Benchmarks
The repository ships with a benchmark tool under packages/typed-xlsx/benchmark/ that measures stream throughput, file size, and memory at different row counts and batch sizes.
Benchmark setup
The benchmark generates synthetic data with a representative schema (8 columns: string ids, dates, numeric amounts, enum statuses, and a string array that triggers sub-row expansion). All measurements run on Node.js 22, macOS (M-series), NVMe SSD for file-backed spool.
File size by row count
| Rows | Columns | Inline strings | Shared strings |
|---|---|---|---|
| 10,000 | 8 | 1.8 MB | 1.2 MB |
| 50,000 | 8 | 8.9 MB | 5.8 MB |
| 100,000 | 8 | 17.6 MB | 11.4 MB |
| 500,000 | 8 | 88 MB | 57 MB |
| 1,000,000 | 8 | 176 MB | 114 MB |
Shared strings compress better for data with many repeated values (enums, categories, region names). Inline strings avoid the shared string table in heap but produce larger files.

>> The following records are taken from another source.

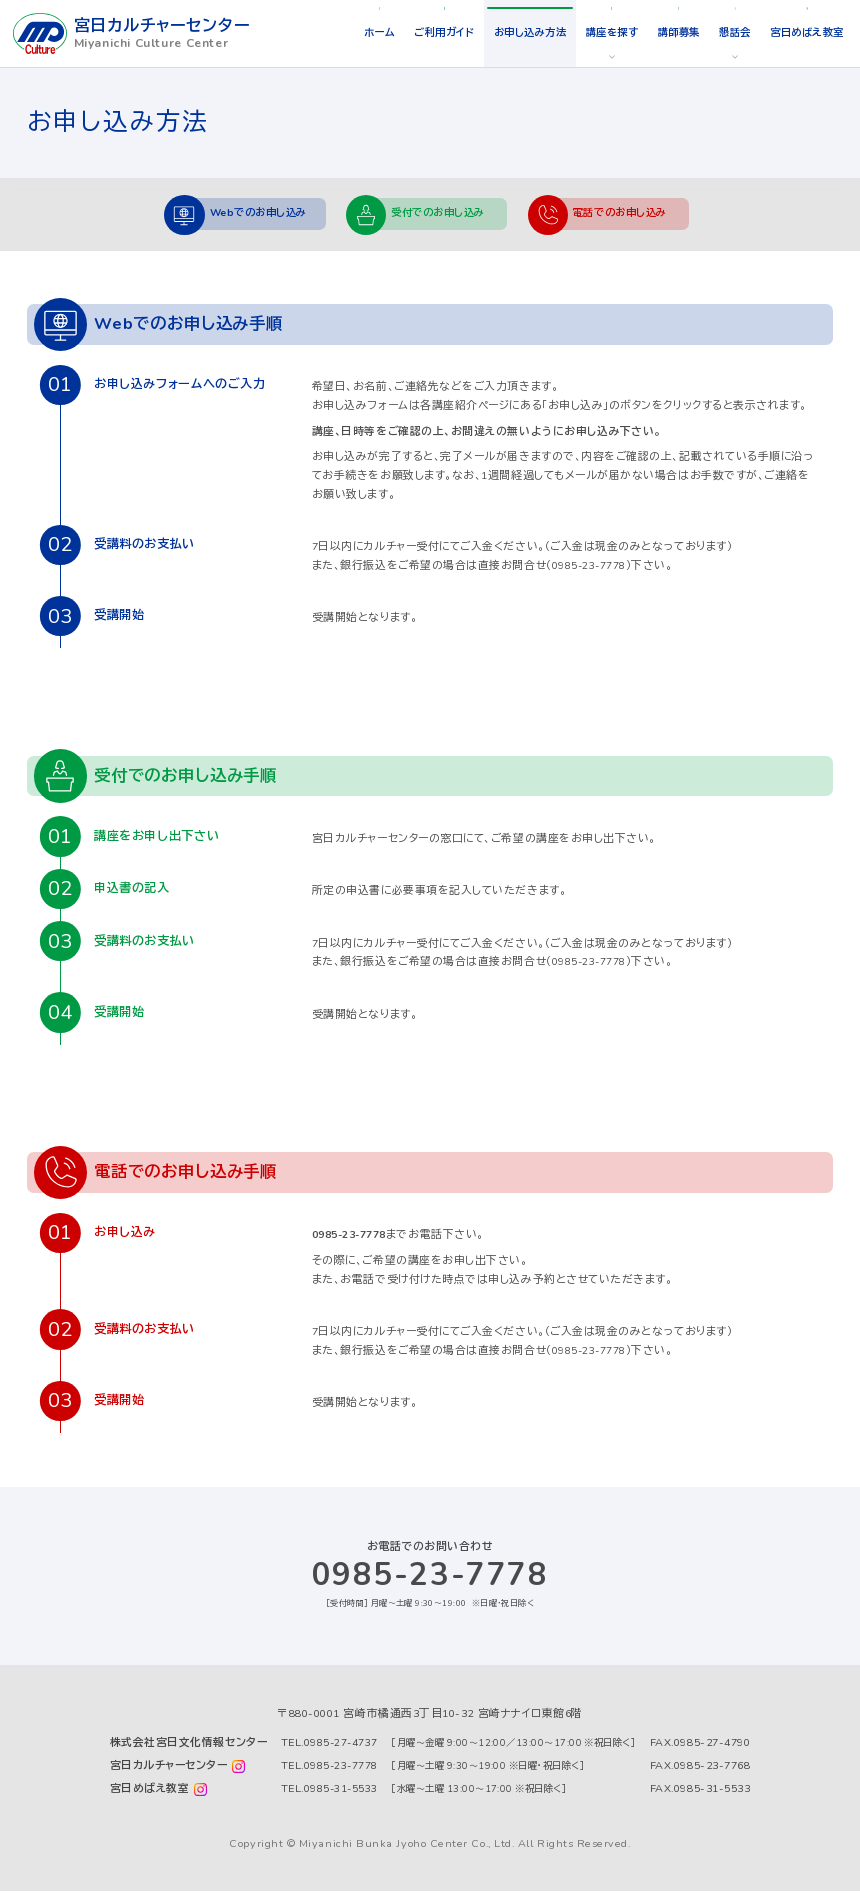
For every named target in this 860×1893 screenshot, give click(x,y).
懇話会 (726, 32)
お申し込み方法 (506, 32)
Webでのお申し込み (254, 214)
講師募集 (665, 32)
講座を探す (594, 32)
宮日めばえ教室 (803, 32)
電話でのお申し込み (629, 214)
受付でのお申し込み (441, 214)
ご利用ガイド (414, 32)
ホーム (345, 32)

Generation time (stream mode, file-backed spool)
| Rows | Batch size | Total time | Peak heap |
|---|---|---|---|
| 10,000 | 1,000 | ~0.3s | ~60 MB |
| 100,000 | 5,000 | ~2.1s | ~80 MB |
| 500,000 | 10,000 | ~10.5s | ~95 MB |
| 1,000,000 | 10,000 | ~21s | ~100 MB |
Peak heap stays nearly flat as row count increases. Most of the variation comes from batch size (larger batches spike momentarily during serialization) and the shared string table (grows with unique string cardinality).
Generation time (buffered mode)
| Rows | Total time | Peak heap |
|---|---|---|
| 10,000 | ~0.5s | ~120 MB |
| 50,000 | ~2.4s | ~550 MB |
| 100,000 | ~5.1s | ~1.1 GB |
| 200,000 | ~11s | ~2.2 GB |
Buffered mode heap scales linearly. Above ~50k rows, you risk hitting Node's default heap limit in constrained environments.
Batch size effect (stream mode, 100k rows)
| Batch size | Total time | Peak heap |
|---|---|---|
| 500 | ~3.2s | ~65 MB |
| 1,000 | ~2.5s | ~70 MB |
| 5,000 | ~2.1s | ~78 MB |
| 10,000 | ~2.0s | ~90 MB |
| 50,000 | ~1.9s | ~280 MB |
Smaller batches increase spool write overhead. Larger batches spike heap during serialization. The sweet spot for most schemas is 1,000–10,000 rows per batch.
tempStorage: file vs memory (100k rows, 5k-row batches)
| tempStorage | Total time | Peak heap |
|---|---|---|
"file" | ~2.1s | ~78 MB |
"memory" | ~1.4s | ~340 MB |
File-backed spool keeps heap low at the cost of disk I/O. Memory spool is faster but the serialized XML accumulates in heap. On NVMe SSDs the difference is modest; on network-attached storage it is larger.
Running the benchmarks yourself
cd packages/typed-xlsx
bun run benchmark
The benchmark script accepts --rows, --batchSize, --tempStorage, and --strings flags. Results are printed to stdout and optionally written to benchmark/results/.